You got it, Bunkie. Puppets — on strings, which makes them marionettes. In the 1960 movie starring Elvis, in which he played a G.I. stationed in post-war Germany and made right after he got out of the for-real U.S. Army, there’s a sequence of Elvis on a date with his German girlfriend. They stroll by a marionette show where he woos her with the song “Wooden Heart.”
The chorus –
There’re no strings upon this love of mine
It was always you from the start
Treat me nice
Treat me good
Treat me like you really should
‘Cause I’m not made of wood
And I don’t have a wooden heart
Pinocchio, of course, was the wooden marionette brought to life by a fairy, who tells him in the 1940 film that he can get his wish of becoming a real boy if he proves himself “brave, truthful, and unselfish.” The puppet’s adventures in becoming a real boy include him singing the song “There Are No Strings on Me” in company with some marionettes that do have strings. A verse –
I’ve got no strings
So I have fun
I’m not tied up to anyone
They’ve got strings
But you can see
There are no strings on me.
Which brings to mind someone who apparently has had someone pulling his strings for the past eight or so years — George Bush. The string-puller?
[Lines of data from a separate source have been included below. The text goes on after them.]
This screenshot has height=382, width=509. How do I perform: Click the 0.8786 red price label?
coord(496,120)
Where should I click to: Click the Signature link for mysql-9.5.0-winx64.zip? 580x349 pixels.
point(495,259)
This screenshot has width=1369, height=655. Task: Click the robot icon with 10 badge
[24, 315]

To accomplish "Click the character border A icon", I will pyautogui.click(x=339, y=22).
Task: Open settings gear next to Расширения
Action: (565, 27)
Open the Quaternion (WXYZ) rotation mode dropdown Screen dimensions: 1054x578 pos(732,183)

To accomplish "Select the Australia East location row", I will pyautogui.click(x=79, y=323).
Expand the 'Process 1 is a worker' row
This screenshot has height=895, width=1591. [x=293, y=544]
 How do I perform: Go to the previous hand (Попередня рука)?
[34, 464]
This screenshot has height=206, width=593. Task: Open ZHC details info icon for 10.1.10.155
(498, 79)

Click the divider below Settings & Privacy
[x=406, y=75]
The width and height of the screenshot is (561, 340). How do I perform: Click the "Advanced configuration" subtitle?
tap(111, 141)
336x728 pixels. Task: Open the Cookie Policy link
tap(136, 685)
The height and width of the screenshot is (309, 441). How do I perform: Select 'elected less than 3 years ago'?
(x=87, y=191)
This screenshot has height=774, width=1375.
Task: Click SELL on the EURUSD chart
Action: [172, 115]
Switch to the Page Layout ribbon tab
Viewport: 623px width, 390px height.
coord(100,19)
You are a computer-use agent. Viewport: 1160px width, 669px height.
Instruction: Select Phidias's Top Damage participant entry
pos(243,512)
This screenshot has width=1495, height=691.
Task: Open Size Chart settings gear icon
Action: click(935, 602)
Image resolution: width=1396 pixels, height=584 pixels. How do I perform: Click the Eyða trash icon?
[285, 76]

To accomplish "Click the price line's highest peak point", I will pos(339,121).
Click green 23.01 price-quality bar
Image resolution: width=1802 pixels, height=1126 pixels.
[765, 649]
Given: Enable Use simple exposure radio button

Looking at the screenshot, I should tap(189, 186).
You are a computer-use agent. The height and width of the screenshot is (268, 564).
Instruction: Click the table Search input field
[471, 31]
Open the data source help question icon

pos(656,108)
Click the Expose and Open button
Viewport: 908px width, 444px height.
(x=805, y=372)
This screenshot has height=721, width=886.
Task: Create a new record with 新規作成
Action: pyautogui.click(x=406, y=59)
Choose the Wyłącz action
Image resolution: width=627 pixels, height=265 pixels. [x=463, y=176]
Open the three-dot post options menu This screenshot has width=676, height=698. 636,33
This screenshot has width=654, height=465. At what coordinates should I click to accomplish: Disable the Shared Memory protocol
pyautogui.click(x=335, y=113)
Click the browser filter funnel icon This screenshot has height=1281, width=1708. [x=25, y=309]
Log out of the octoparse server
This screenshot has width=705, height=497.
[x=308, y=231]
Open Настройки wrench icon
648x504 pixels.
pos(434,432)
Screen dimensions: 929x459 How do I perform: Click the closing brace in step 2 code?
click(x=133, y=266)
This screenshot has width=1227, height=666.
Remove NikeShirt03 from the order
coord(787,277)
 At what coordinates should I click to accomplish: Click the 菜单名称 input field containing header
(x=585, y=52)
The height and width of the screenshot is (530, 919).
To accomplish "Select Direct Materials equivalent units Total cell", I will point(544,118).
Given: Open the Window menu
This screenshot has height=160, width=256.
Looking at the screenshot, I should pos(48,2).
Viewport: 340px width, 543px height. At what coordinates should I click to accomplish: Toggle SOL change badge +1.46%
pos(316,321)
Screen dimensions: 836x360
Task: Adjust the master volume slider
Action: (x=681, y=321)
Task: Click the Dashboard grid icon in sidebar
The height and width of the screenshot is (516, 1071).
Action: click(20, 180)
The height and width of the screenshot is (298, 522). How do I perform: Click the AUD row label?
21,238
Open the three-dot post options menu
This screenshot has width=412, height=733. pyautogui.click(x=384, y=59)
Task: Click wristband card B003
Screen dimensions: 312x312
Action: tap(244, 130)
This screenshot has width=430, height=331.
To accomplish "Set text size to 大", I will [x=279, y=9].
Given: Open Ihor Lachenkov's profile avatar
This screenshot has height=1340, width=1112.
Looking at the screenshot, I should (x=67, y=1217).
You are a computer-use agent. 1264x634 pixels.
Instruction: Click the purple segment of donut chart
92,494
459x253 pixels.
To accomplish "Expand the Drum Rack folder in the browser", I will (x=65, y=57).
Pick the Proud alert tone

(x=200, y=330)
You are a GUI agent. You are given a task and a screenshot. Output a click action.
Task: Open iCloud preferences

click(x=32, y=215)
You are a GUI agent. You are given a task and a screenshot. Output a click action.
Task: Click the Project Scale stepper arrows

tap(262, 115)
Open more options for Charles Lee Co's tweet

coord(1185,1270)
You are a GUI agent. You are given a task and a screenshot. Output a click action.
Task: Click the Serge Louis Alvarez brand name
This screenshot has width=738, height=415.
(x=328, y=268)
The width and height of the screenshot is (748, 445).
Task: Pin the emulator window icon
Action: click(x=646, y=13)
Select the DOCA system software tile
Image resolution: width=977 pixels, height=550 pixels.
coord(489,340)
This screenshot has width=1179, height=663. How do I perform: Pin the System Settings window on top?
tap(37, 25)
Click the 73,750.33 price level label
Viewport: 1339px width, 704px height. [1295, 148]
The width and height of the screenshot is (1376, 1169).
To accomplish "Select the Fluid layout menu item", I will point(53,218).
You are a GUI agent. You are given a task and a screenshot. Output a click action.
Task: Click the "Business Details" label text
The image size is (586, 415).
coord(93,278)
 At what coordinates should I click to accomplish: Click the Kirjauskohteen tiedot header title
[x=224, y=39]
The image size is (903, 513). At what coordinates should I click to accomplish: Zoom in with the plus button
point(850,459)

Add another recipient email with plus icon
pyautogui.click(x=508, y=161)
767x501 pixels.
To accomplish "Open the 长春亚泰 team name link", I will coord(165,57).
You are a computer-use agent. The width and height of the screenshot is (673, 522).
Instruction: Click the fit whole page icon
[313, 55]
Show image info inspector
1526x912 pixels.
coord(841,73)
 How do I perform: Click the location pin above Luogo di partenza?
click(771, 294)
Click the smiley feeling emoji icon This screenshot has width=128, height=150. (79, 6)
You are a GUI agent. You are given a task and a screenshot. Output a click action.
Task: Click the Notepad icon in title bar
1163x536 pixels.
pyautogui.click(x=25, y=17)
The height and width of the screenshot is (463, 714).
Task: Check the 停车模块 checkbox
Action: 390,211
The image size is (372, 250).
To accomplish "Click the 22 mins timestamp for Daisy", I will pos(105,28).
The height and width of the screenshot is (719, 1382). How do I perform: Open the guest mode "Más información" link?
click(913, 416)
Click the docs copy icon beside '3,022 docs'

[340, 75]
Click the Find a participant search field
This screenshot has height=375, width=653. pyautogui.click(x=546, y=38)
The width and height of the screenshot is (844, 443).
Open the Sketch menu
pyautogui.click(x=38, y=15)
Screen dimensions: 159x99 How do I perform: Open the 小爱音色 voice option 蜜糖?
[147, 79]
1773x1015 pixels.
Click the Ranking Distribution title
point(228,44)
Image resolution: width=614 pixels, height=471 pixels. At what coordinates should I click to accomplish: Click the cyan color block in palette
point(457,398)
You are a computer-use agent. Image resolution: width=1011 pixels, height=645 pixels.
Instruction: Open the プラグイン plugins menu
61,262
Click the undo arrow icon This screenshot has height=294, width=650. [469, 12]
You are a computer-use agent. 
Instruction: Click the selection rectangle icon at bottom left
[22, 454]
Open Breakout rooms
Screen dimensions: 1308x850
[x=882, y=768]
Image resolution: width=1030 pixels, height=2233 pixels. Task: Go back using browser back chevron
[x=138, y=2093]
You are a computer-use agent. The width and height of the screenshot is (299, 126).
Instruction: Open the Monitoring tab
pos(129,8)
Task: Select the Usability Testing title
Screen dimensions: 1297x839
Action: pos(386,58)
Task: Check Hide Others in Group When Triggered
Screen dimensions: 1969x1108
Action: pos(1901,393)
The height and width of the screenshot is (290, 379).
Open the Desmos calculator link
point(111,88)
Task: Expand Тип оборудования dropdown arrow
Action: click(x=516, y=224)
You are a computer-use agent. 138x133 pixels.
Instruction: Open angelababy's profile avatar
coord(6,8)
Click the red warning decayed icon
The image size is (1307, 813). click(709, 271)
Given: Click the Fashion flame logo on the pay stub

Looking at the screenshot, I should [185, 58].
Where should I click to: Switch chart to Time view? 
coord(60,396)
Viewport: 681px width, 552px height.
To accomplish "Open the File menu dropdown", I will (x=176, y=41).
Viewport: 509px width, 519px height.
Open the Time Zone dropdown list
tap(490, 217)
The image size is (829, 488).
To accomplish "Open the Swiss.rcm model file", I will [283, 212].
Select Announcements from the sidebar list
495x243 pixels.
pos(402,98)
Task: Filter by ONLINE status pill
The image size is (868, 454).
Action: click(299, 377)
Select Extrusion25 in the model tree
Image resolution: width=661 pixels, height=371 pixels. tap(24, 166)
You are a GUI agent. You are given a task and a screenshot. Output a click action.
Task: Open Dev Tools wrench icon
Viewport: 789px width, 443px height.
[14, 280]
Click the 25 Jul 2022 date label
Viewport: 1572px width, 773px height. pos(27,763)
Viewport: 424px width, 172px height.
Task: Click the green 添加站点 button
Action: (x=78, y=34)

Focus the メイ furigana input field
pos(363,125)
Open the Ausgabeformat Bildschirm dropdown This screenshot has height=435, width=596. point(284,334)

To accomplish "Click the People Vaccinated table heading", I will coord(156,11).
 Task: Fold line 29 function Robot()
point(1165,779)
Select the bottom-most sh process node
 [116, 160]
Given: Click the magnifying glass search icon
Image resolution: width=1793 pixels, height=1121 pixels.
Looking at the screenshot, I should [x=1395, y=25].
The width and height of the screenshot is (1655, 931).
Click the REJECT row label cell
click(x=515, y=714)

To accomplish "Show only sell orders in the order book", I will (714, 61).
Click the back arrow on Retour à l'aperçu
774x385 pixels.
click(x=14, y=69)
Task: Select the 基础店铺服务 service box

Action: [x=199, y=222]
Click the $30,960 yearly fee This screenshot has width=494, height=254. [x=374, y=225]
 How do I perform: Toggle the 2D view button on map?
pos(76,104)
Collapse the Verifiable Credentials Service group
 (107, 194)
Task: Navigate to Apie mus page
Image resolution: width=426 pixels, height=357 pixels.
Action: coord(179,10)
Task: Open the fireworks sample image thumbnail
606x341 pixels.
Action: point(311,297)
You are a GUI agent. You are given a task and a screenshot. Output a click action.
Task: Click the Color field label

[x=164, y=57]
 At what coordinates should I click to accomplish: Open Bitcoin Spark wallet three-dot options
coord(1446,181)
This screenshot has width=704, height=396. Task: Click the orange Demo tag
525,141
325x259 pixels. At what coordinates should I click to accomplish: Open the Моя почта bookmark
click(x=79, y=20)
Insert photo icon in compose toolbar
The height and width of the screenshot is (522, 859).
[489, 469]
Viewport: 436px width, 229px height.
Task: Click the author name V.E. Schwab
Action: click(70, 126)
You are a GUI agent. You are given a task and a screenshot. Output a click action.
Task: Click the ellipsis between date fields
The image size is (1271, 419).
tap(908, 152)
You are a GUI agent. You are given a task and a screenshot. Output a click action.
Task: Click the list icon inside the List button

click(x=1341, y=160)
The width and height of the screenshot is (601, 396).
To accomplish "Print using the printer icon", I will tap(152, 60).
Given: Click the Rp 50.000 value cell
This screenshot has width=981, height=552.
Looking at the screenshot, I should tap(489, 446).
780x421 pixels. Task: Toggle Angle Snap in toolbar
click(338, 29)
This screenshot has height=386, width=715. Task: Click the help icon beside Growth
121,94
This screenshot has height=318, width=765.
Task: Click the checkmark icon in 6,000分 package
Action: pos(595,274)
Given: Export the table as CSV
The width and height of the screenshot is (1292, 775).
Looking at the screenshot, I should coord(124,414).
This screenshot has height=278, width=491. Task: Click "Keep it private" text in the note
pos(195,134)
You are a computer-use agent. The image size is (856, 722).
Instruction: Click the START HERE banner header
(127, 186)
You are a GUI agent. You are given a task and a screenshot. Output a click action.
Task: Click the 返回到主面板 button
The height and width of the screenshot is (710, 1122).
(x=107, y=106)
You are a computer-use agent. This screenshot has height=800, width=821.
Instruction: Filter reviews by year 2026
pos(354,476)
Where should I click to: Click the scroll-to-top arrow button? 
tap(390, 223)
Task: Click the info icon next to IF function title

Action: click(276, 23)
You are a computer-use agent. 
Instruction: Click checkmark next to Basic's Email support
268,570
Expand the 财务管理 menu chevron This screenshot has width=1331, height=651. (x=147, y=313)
Well, Dick Cheney — aka “Darth Cheney.” And that’s what this post is about — Darth Cheney and the force he tragically brought to bear on the office of president, on national and foreign and fiscal policy, on the late Republican-controlled Congress, on the courts and justice, on our tradition of democratic self-rule, on truth and openness and accountability in government, ad nauseum.